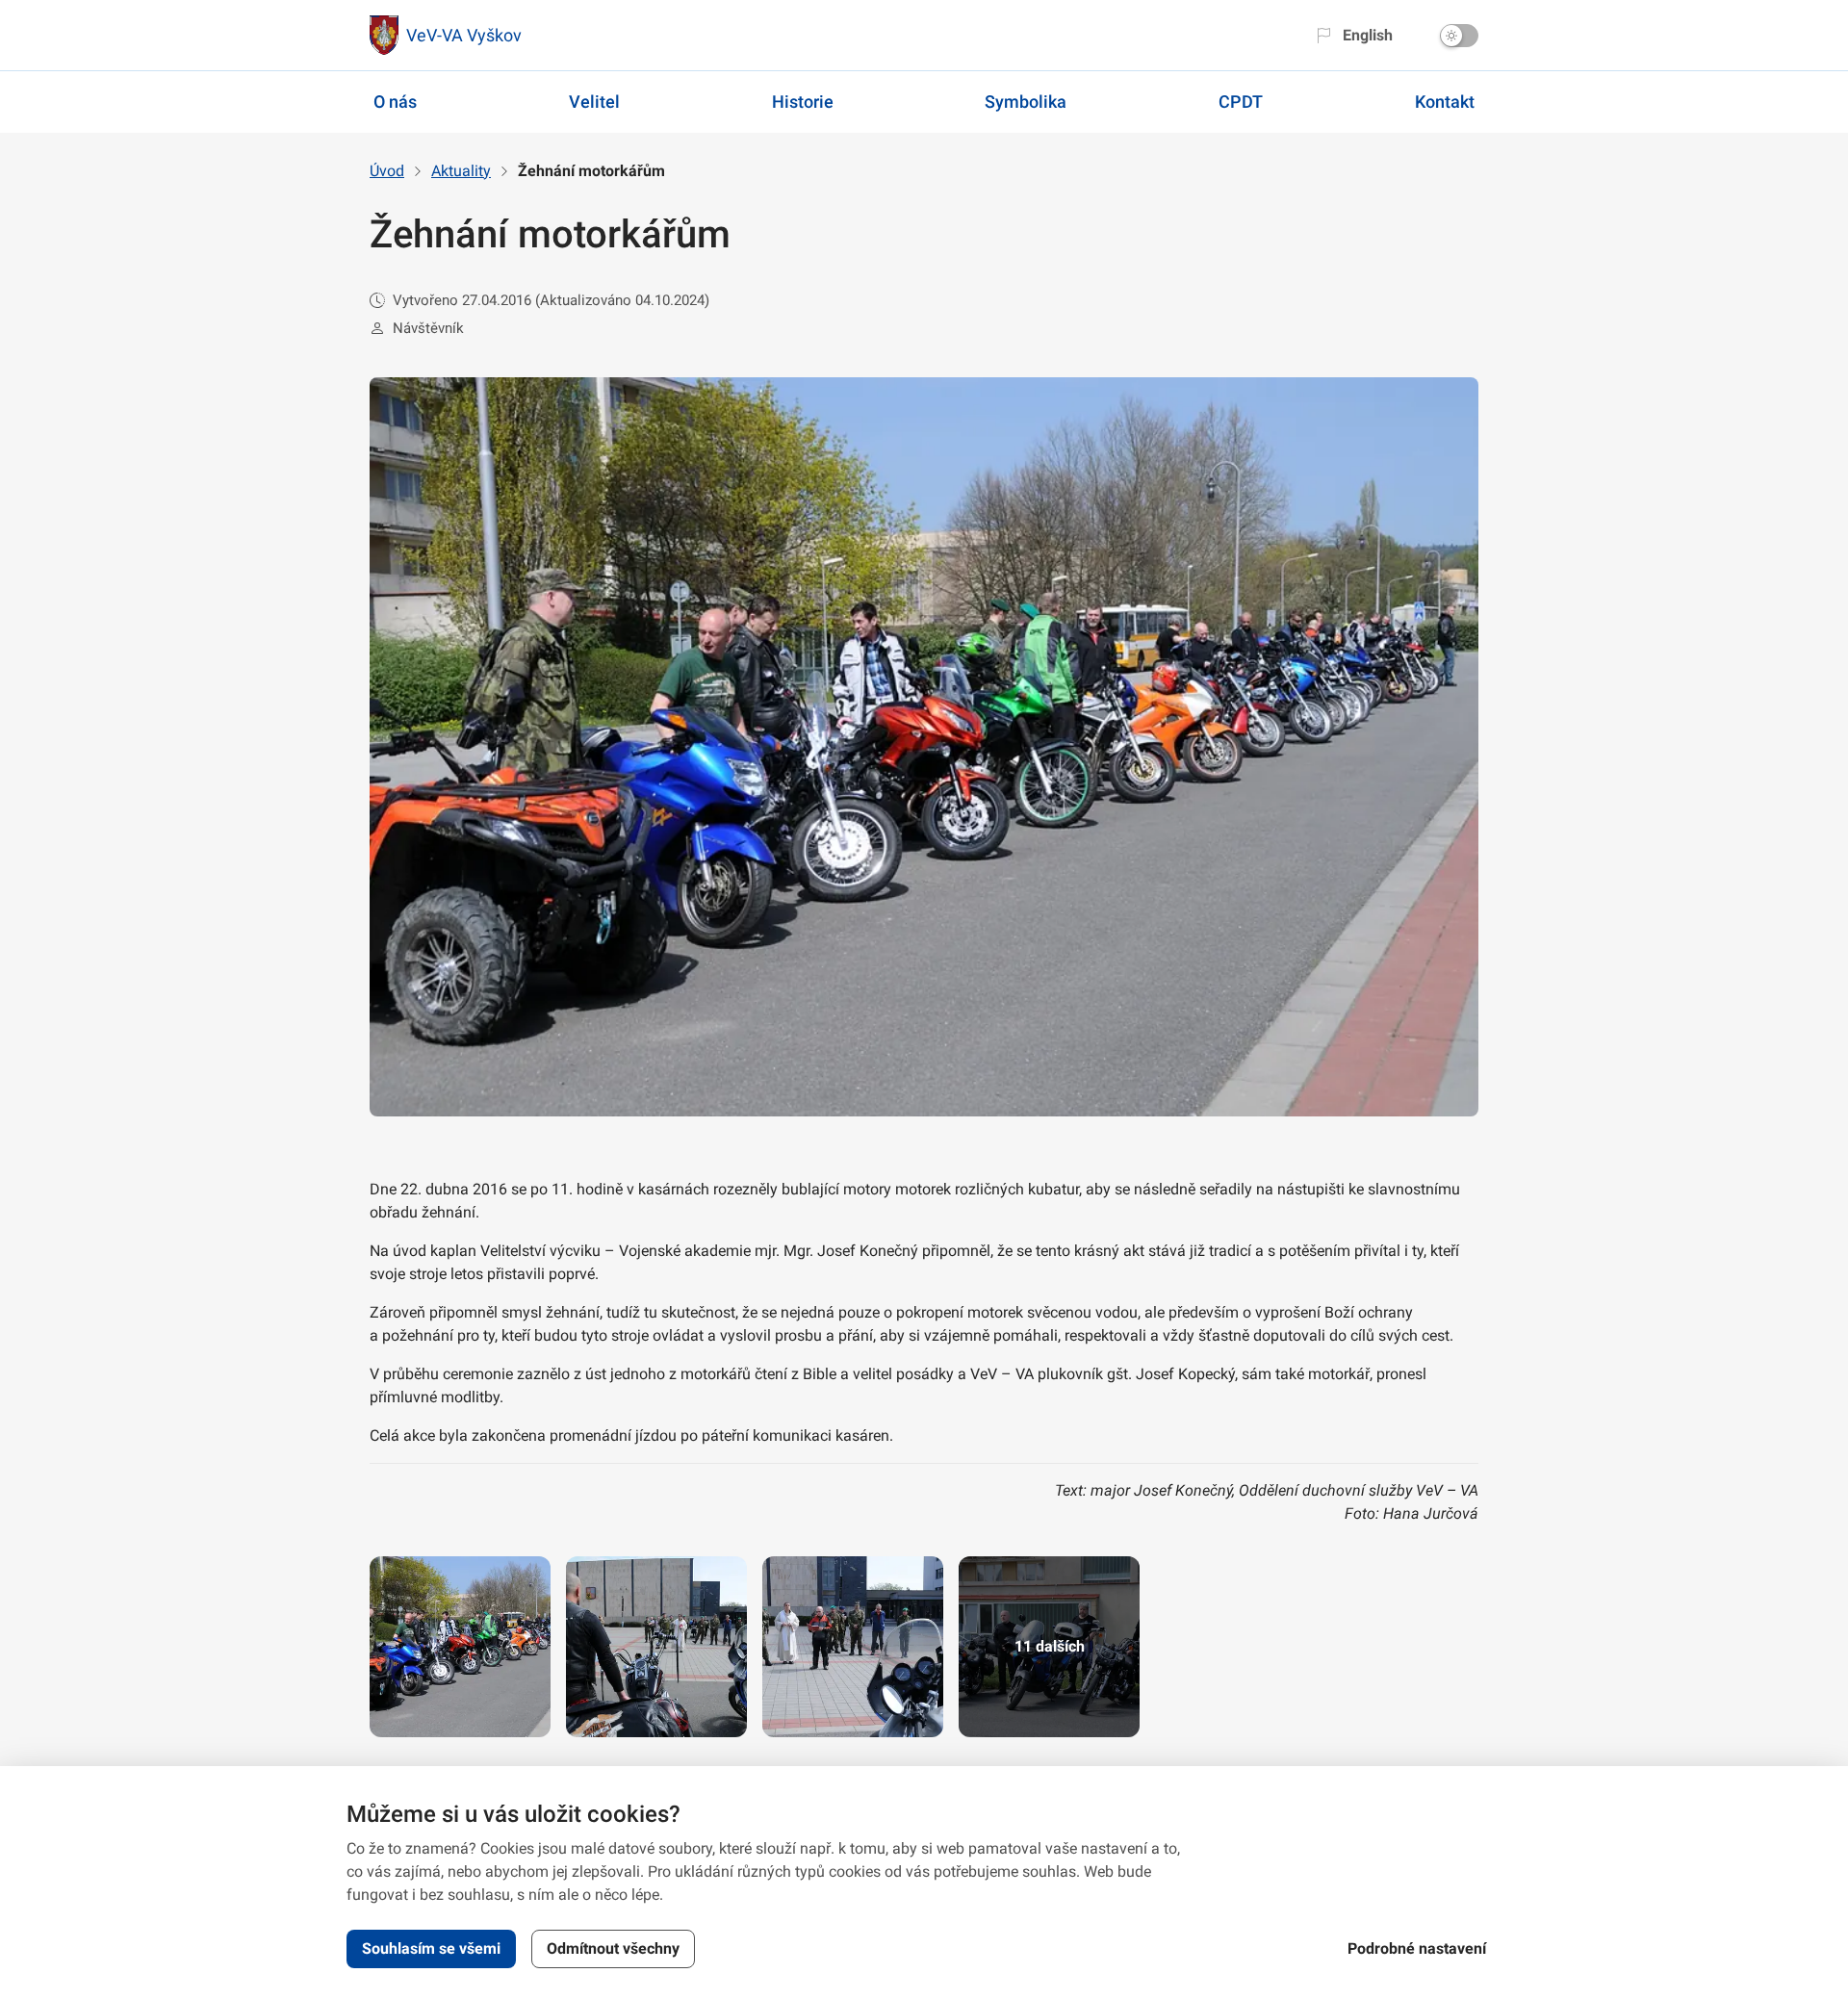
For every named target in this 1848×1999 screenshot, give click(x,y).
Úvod (387, 171)
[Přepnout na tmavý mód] (1459, 35)
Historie (803, 101)
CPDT (1241, 101)
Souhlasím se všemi (431, 1948)
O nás (395, 101)
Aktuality (461, 171)
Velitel (594, 101)
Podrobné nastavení (1417, 1948)
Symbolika (1025, 101)
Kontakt (1445, 101)
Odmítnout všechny (613, 1948)
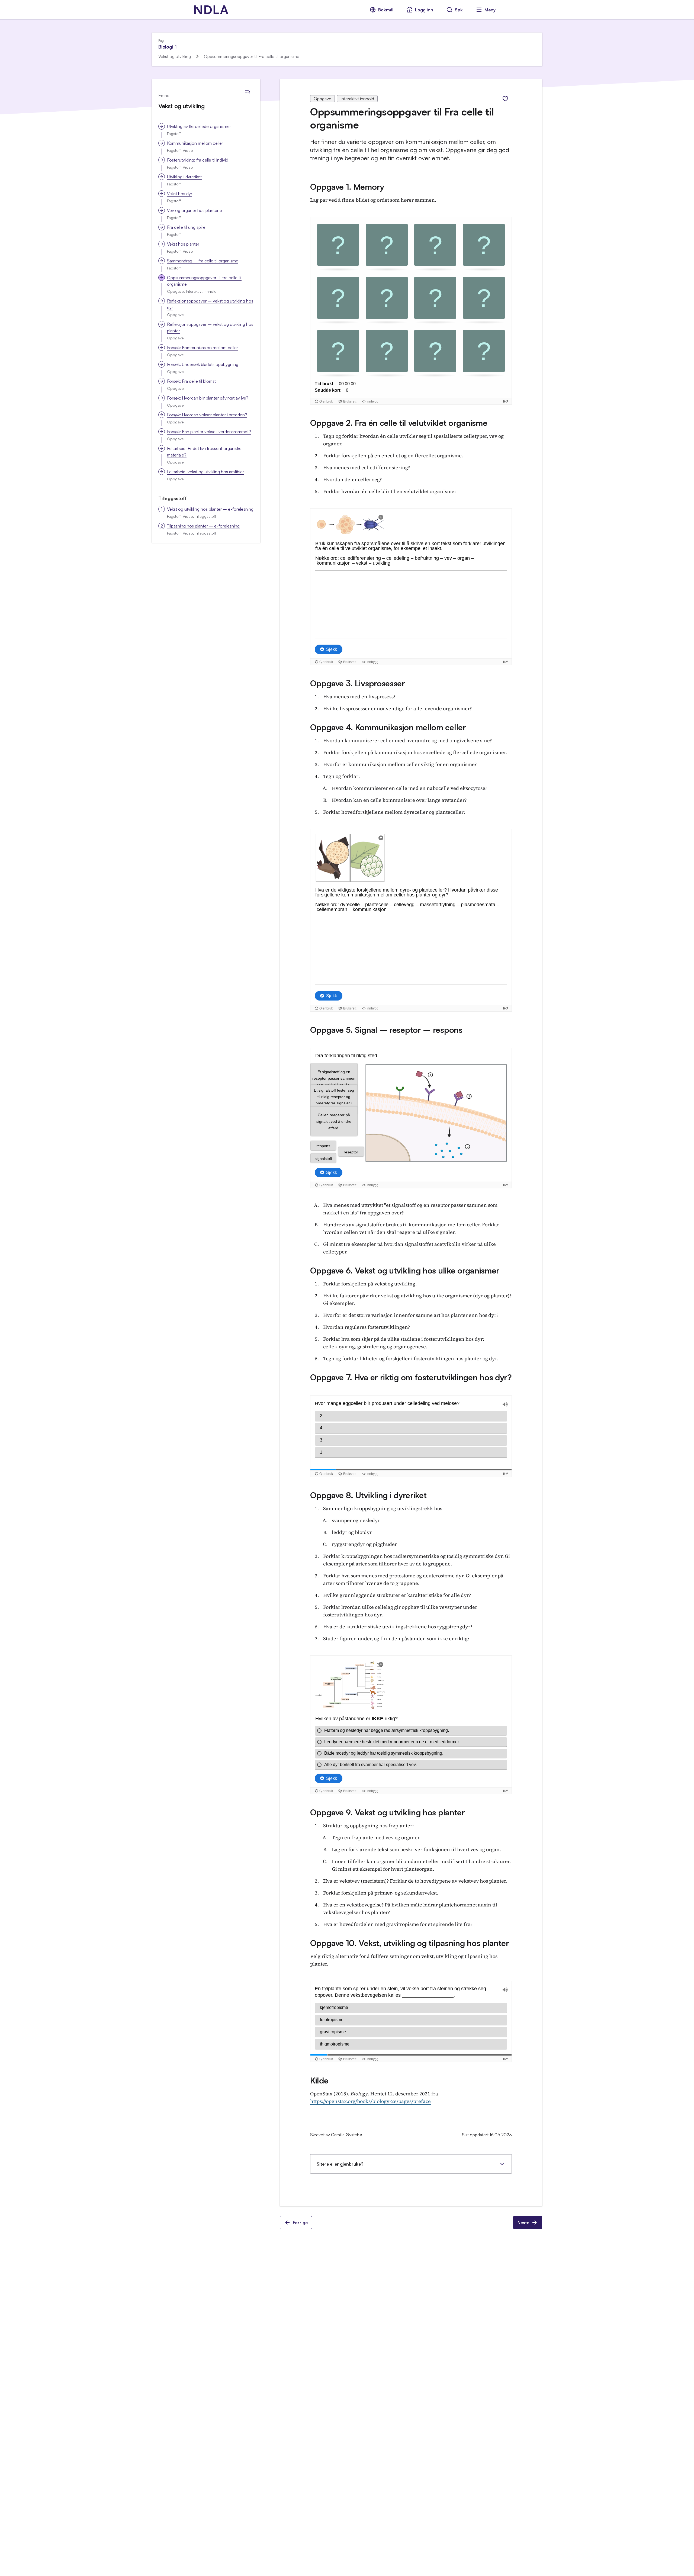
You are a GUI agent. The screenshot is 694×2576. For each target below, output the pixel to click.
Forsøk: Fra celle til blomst (191, 381)
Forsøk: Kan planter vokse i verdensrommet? (209, 431)
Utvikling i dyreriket (184, 176)
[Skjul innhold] (247, 92)
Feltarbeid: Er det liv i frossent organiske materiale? (204, 452)
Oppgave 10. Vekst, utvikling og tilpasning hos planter (409, 1943)
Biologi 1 (167, 47)
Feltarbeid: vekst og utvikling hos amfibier (205, 471)
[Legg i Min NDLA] (505, 98)
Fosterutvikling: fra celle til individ (197, 160)
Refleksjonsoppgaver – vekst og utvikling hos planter (210, 327)
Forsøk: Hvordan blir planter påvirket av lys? (207, 398)
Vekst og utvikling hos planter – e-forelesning (210, 509)
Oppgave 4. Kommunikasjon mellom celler (388, 727)
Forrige (300, 2222)
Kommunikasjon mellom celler (195, 143)
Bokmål (385, 9)
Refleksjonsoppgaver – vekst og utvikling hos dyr (210, 304)
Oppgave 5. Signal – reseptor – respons (386, 1030)
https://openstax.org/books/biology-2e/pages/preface (370, 2101)
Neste (523, 2222)
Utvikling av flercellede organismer (199, 126)
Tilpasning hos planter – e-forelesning (203, 526)
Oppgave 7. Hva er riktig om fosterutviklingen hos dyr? (411, 1377)
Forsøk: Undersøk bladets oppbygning (202, 364)
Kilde (319, 2080)
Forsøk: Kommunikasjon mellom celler (202, 347)
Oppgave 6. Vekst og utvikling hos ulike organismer (404, 1270)
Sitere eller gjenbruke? (340, 2164)
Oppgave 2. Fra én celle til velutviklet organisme (398, 423)
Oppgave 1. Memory (347, 187)
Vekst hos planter (183, 244)
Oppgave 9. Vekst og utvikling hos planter (387, 1812)
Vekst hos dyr (179, 193)
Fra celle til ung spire (186, 227)
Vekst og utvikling (174, 56)
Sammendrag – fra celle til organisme (202, 260)
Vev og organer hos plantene (194, 210)
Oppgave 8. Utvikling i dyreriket (368, 1495)
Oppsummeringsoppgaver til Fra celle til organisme (204, 281)
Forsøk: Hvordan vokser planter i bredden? (207, 414)
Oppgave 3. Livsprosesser (357, 683)
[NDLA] (211, 9)
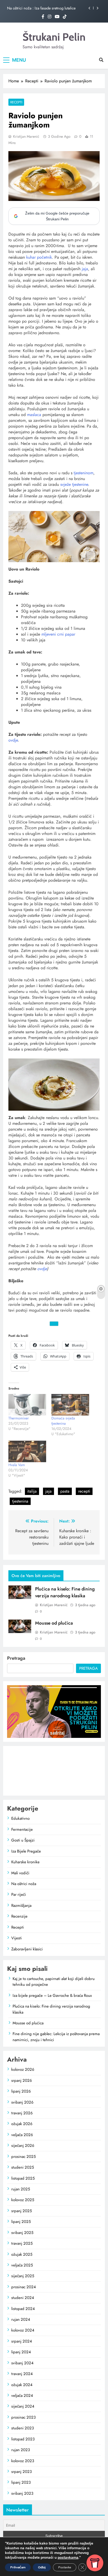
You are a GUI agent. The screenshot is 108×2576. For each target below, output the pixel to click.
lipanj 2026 (21, 2091)
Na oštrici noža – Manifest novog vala (37, 8)
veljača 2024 (22, 2395)
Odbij (42, 2567)
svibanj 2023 (22, 2493)
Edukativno (20, 1818)
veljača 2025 (22, 2265)
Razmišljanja (21, 1905)
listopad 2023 (23, 2439)
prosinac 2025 (23, 2156)
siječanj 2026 (22, 2145)
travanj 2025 (22, 2243)
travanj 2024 (22, 2374)
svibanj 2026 (22, 2102)
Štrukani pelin (54, 36)
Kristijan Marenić (26, 136)
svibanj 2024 (22, 2363)
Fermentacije (22, 1829)
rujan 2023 (20, 2450)
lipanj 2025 (21, 2221)
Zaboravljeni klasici (27, 1949)
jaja (85, 269)
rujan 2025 (20, 2189)
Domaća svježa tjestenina (63, 1420)
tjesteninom (83, 473)
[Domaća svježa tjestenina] (70, 1404)
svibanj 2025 (22, 2233)
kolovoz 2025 (22, 2200)
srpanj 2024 (21, 2341)
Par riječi (18, 1894)
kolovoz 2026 (22, 2069)
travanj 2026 (22, 2113)
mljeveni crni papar (59, 634)
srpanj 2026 (21, 2080)
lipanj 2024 (21, 2352)
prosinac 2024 (23, 2287)
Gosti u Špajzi (23, 1840)
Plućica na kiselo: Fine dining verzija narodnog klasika (65, 1592)
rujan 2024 (20, 2319)
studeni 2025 (22, 2167)
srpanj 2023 (21, 2471)
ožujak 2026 (22, 2124)
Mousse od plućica (54, 1623)
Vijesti (16, 1938)
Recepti (16, 102)
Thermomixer (18, 1418)
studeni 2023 (22, 2428)
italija (32, 1491)
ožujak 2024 (22, 2385)
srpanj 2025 (21, 2211)
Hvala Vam (16, 1464)
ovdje (13, 740)
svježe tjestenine (74, 484)
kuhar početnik (39, 257)
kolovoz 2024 (22, 2330)
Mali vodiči (20, 1873)
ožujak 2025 (21, 2254)
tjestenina (20, 1501)
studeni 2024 (22, 2298)
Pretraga (16, 1658)
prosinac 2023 (23, 2417)
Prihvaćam (17, 2567)
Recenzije (19, 1916)
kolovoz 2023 (22, 2461)
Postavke (64, 2567)
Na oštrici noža (23, 1884)
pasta (64, 1491)
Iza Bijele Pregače (26, 1851)
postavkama (68, 2557)
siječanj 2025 (22, 2276)
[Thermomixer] (27, 1404)
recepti (84, 1491)
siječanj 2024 (22, 2406)
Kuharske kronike (25, 1862)
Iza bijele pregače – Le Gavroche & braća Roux (52, 1995)
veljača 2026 (22, 2135)
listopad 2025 (23, 2178)
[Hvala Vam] (27, 1451)
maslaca (34, 415)
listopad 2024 (23, 2309)
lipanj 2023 (21, 2482)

^^^^^^^^

### What the exercise asks
Produce the entries again, word for word, without any of their pictures.

### Completed exercise
For every named target in this 1848×1999 screenshot, give click(x,y).
Úvod (387, 171)
[Přepnout na tmavý mód] (1459, 35)
Historie (803, 101)
CPDT (1241, 101)
Souhlasím se všemi (431, 1948)
O nás (395, 101)
Aktuality (461, 171)
Velitel (594, 101)
Podrobné nastavení (1417, 1948)
Symbolika (1025, 101)
Kontakt (1445, 101)
Odmítnout všechny (613, 1948)
You are a GUI agent. The screenshot is 694×2576. For each target below, output the pixel to click.
Forsøk: Fra celle til blomst (191, 381)
Forsøk: Kan planter vokse i verdensrommet? (209, 431)
Utvikling i dyreriket (184, 176)
[Skjul innhold] (247, 92)
Feltarbeid: Er det liv i frossent organiske materiale? (204, 452)
Oppgave 10. Vekst, utvikling og tilpasning hos planter (409, 1943)
Biologi 1 (167, 47)
Feltarbeid: vekst og utvikling hos amfibier (205, 471)
[Legg i Min NDLA] (505, 98)
Fosterutvikling: fra celle til individ (197, 160)
Refleksjonsoppgaver – vekst og utvikling hos planter (210, 327)
Forsøk: Hvordan blir planter påvirket av lys? (207, 398)
Vekst og utvikling hos planter – e-forelesning (210, 509)
Oppgave 4. Kommunikasjon mellom celler (388, 727)
Forrige (300, 2222)
Kommunikasjon mellom celler (195, 143)
Bokmål (385, 9)
Refleksjonsoppgaver – vekst og utvikling hos dyr (210, 304)
Oppgave 5. Signal – reseptor – respons (386, 1030)
https://openstax.org/books/biology-2e/pages/preface (370, 2101)
Neste (523, 2222)
Utvikling av flercellede organismer (199, 126)
Tilpasning hos planter – e-forelesning (203, 526)
Oppgave 7. Hva er riktig om fosterutviklingen hos dyr? (411, 1377)
Forsøk: Undersøk bladets oppbygning (202, 364)
Kilde (319, 2080)
Forsøk: Kommunikasjon mellom celler (202, 347)
Oppgave 6. Vekst og utvikling hos ulike organismer (404, 1270)
Sitere eller gjenbruke? (340, 2164)
Oppgave 2. Fra én celle til velutviklet organisme (398, 423)
Oppgave 1. Memory (347, 187)
Vekst hos planter (183, 244)
Oppgave 9. Vekst og utvikling hos planter (387, 1812)
Vekst hos dyr (179, 193)
Fra celle til ung spire (186, 227)
Vekst og utvikling (174, 56)
Sammendrag – fra celle til organisme (202, 260)
Vev og organer hos plantene (194, 210)
Oppgave 8. Utvikling i dyreriket (368, 1495)
Oppsummeringsoppgaver til Fra celle til organisme (204, 281)
Forsøk: Hvordan vokser planter i bredden? (207, 414)
Oppgave 3. Livsprosesser (357, 683)
[NDLA] (211, 9)
You are a GUI agent. The screenshot is 108×2576. For each target below, output the pixel to click.
lipanj 2026 (21, 2091)
Na oštrici noža – Manifest novog vala (37, 8)
veljača 2024 (22, 2395)
Odbij (42, 2567)
svibanj 2023 (22, 2493)
Edukativno (20, 1818)
veljača 2025 (22, 2265)
Razmišljanja (21, 1905)
listopad 2023 (23, 2439)
prosinac 2025 (23, 2156)
siječanj 2026 (22, 2145)
travanj 2025 (22, 2243)
travanj 2024 (22, 2374)
svibanj 2026 (22, 2102)
Štrukani pelin (54, 36)
Kristijan Marenić (26, 136)
svibanj 2024 (22, 2363)
Fermentacije (22, 1829)
rujan 2023 (20, 2450)
lipanj 2025 (21, 2221)
Zaboravljeni klasici (27, 1949)
jaja (85, 269)
rujan 2025 (20, 2189)
Domaća svježa tjestenina (63, 1420)
tjesteninom (83, 473)
[Domaća svježa tjestenina] (70, 1404)
svibanj 2025 (22, 2233)
kolovoz 2025 (22, 2200)
srpanj 2024 (21, 2341)
Par riječi (18, 1894)
kolovoz 2026 (22, 2069)
travanj 2026 (22, 2113)
mljeveni crni papar (59, 634)
srpanj 2026 (21, 2080)
lipanj 2024 (21, 2352)
prosinac 2024 (23, 2287)
Gosti u Špajzi (23, 1840)
Plućica na kiselo: Fine dining verzija narodnog klasika (65, 1592)
rujan 2024 (20, 2319)
studeni 2025 (22, 2167)
srpanj 2023 (21, 2471)
ožujak 2026 (22, 2124)
Mousse od plućica (54, 1623)
Vijesti (16, 1938)
Recepti (16, 102)
Thermomixer (18, 1418)
studeni 2023 (22, 2428)
italija (32, 1491)
ožujak 2024 (22, 2385)
srpanj 2025 (21, 2211)
Hvala Vam (16, 1464)
ovdje (13, 740)
svježe tjestenine (74, 484)
kuhar početnik (39, 257)
kolovoz 2024 (22, 2330)
Mali vodiči (20, 1873)
ožujak 2025 (21, 2254)
tjestenina (20, 1501)
studeni 2024 (22, 2298)
Pretraga (16, 1658)
prosinac 2023 (23, 2417)
Prihvaćam (17, 2567)
Recenzije (19, 1916)
kolovoz 2023 (22, 2461)
Postavke (64, 2567)
Na oštrici noža (23, 1884)
pasta (64, 1491)
Iza Bijele Pregače (26, 1851)
postavkama (68, 2557)
siječanj 2025 (22, 2276)
[Thermomixer] (27, 1404)
recepti (84, 1491)
siječanj 2024 (22, 2406)
Kuharske kronike (25, 1862)
Iza bijele pregače – Le Gavroche & braća Roux (52, 1995)
veljača 2026 (22, 2135)
listopad 2025 (23, 2178)
[Hvala Vam] (27, 1451)
maslaca (34, 415)
listopad 2024 (23, 2309)
lipanj 2023 (21, 2482)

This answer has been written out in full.